The director of Al-Shifa Hospital in Gaza City said that “there has been no change in the situation” for hospitals in the Gaza Strip, which are still facing a shortage of many medicines and medical supplies.
“There is a severe shortage of medications for chronic diseases, and no chemotherapy is available for cancer patients. There are also no medicines for dialysis patients,” hospital Director Dr. Mohammed Abu Salmiya told CNN.
“There is a serious shortage of laboratory and imaging equipment, as well as a lack of surgical drugs and supplies, particularly for orthopedic, vascular, neurosurgery, and cardiac surgeries, in addition to the absence of cardiac catheterization supplies,” the doctor added.
The World Health Organization said it has been “scaling up deliveries of medical supplies to health facilities” since the ceasefire went into effect. The WHO said it has dispatched more than 220 pallets of essential medicines and medical supplies to aid delivery partners that support hospitals across Gaza.

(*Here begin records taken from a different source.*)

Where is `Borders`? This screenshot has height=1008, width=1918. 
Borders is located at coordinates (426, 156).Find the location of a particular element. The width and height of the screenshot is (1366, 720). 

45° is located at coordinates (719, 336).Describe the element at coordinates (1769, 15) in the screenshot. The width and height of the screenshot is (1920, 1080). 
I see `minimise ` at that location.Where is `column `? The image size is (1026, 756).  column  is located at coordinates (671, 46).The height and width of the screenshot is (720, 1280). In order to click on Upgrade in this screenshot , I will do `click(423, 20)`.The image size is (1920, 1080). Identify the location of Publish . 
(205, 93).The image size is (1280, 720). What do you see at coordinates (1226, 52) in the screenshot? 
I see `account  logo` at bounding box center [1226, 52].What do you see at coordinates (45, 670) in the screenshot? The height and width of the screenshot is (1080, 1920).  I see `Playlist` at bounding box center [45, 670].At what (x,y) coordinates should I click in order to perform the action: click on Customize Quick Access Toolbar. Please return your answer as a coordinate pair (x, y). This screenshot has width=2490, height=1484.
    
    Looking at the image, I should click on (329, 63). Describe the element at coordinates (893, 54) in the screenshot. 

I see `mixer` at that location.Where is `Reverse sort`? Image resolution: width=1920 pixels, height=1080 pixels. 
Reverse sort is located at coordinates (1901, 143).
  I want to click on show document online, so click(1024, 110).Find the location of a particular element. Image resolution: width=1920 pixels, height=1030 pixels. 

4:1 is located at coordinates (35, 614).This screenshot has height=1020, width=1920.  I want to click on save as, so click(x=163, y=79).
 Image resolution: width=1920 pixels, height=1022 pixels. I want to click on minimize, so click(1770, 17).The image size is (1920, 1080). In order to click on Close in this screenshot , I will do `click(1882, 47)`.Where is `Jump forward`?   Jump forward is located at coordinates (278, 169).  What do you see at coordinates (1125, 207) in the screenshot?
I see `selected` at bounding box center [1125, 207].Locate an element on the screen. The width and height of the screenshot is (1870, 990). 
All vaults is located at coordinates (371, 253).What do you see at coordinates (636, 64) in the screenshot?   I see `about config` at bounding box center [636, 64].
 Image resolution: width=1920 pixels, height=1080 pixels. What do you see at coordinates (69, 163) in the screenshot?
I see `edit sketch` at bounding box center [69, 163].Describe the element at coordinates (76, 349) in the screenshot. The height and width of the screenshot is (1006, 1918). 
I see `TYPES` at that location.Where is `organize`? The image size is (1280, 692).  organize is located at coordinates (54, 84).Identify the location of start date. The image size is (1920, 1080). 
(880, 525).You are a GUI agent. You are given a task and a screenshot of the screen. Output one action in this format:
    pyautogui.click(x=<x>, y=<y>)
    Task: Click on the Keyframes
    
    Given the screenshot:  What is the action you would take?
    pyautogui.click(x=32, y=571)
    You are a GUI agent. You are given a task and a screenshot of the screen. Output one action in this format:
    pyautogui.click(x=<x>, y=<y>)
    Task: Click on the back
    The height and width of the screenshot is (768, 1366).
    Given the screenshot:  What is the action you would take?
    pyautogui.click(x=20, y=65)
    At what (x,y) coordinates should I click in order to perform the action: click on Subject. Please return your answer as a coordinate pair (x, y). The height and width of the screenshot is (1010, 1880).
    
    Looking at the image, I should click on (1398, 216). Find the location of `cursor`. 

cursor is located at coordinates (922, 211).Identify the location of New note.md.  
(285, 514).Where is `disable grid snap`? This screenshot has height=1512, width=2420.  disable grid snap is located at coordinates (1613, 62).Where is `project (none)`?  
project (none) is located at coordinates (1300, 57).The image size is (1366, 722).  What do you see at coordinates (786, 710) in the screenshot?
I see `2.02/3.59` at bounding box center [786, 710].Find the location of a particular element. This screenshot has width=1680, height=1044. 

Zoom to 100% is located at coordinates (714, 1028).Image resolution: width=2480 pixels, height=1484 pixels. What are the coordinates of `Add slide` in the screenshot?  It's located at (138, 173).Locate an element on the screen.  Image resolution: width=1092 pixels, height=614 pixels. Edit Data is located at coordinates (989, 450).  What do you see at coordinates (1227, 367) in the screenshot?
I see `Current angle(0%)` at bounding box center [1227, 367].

The WHO Director-General Tedros Adhanom Ghebreyesus has said some of those stocks — three trucks of surgical and essential medical supplies — will be transferred to Al-Shifa Hospital.
But Abu Salmiya told CNN that “unfortunately, these are only very basic medical consumables” like syringes, gloves and catheters, and the supplies do not cover “the severe shortage of many essential medicines, especially those for cancer and chronic diseases,” nor the urgent need for lab equipment.